Een dergelijke overgangsregeling zou vorm kunnen worden gegeven door in het eerste jaar bijvoorbeeld 10% van de gedeclareerde BTW daadwerkelijk te vergoeden, maar dat ook de uitname uit de fondsen slechts voor 10% van het oorspronkelijk bepaalde bedrag plaatsvindt. Door jaarlijks 10% extra te verschuiven van het gemeente- en provinciefonds naar het BTW-compensatiefonds zal na 10 jaar het volledige effect gerealiseerd zijn. Bij een ingroeimodel van 5 jaar bedragen de hier genoemde percentages uiteraard 20%. De Raad onderkent dat fiscale BTW-constructies in de ingroei-periode mogelijk nog aantrekkelijk kunnen zijn. De Raad vindt dit echter niet opwegen tegen het voordeel dat de gemeenten en de provincies de tijd krijgen hun beleid aan te passen.

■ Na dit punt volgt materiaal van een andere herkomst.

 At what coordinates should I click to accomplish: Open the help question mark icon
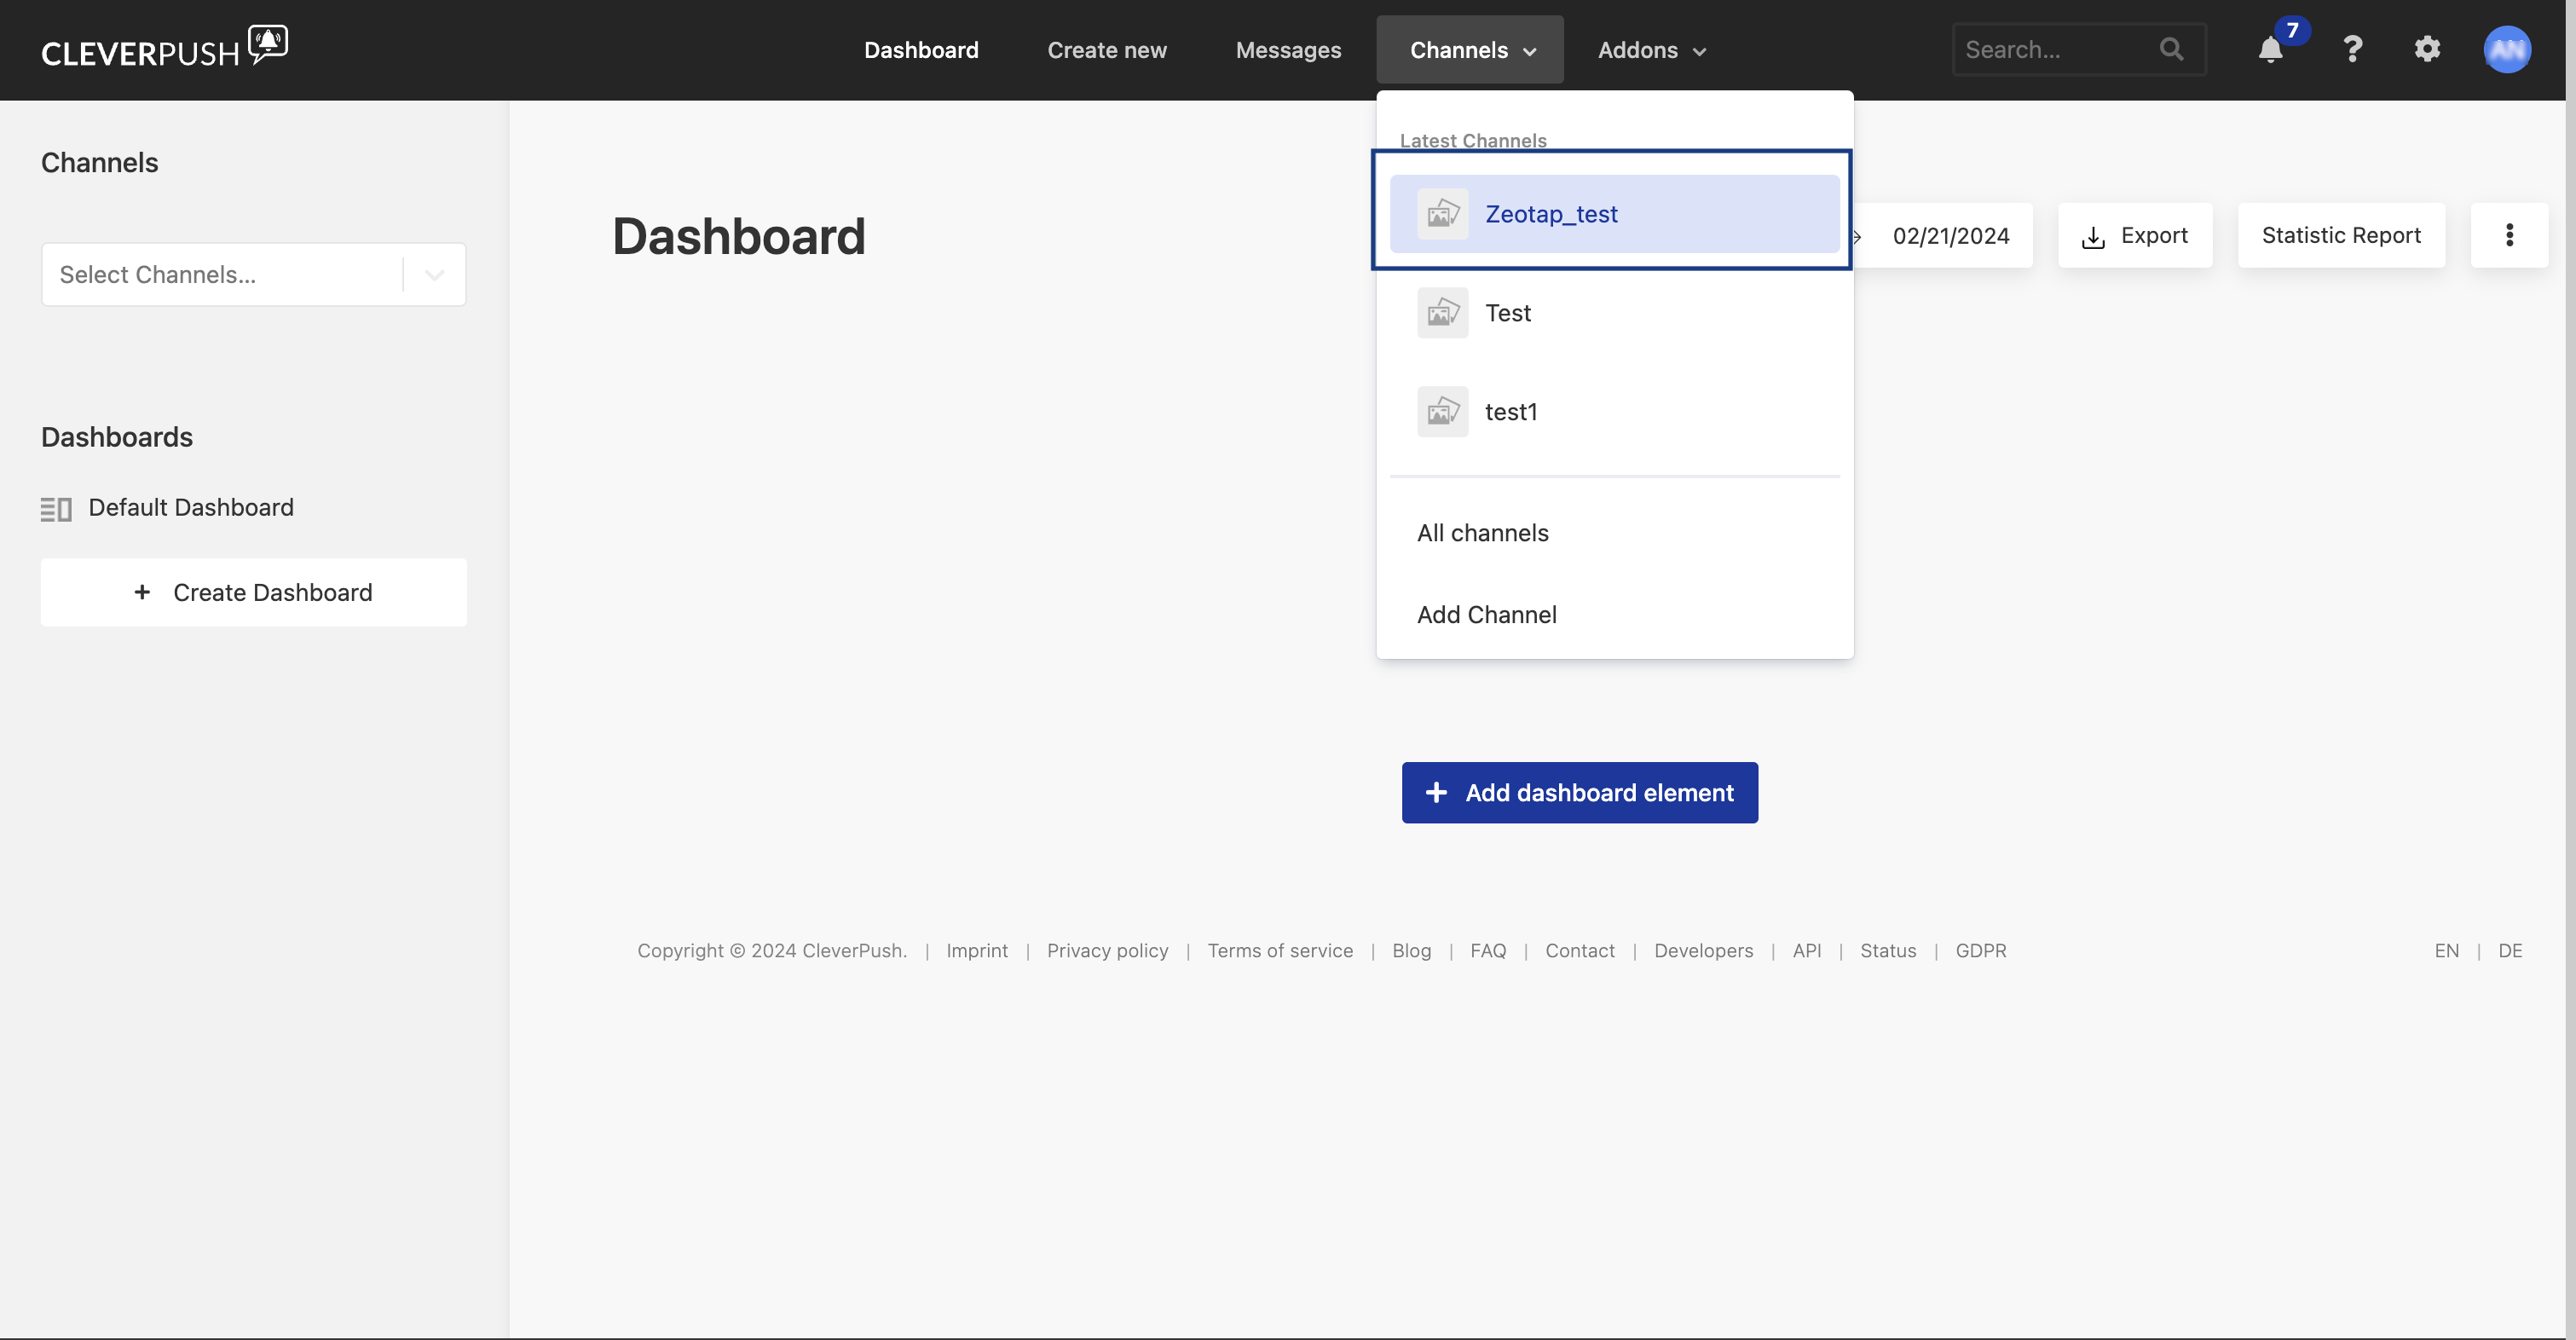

4.7 Kostendekkende gemeentelijke en provinciale tarieven Een belangrijk aandachtspunt betreft de kostendekkende tarieven bij gemeenten en provincies, zoals in veel gevallen het reinigingsrecht en diverse leges. Bij de (genormeerde) ‘lat’-methode krijgen de gemeenten en de provincies de BTW terug als deze in totaal hoger is dan de (genormeerde) lat. De vraag is of deze terugontvangen BTW deels aan de kostendekkende tarieven moet worden toegerekend. Als dit het geval is, zijn de kosten voor die activiteiten lager. Aangezien de tarieven niet meer dan kostendekkend mogen zijn, betekent dit dat het BTW-voordeel in feite aan de burgers wordt doorgegeven. Een extra complicatie hierbij is dat tarieven vooraf worden vastgesteld en het pas achteraf duidelijk is of de (genormeerde) lat is overschreden. Bij de integrale methode is de situatie duidelijker. Bij de invoering is reeds vooraf duidelijk dat de algemene uitkering voor alle gemeenten en provincies lager is, want het Rijk compenseert daarmee de betalingen uit het BTW-compensatiefonds. Alle BTW wordt vergoed en is dus vooraf te begroten.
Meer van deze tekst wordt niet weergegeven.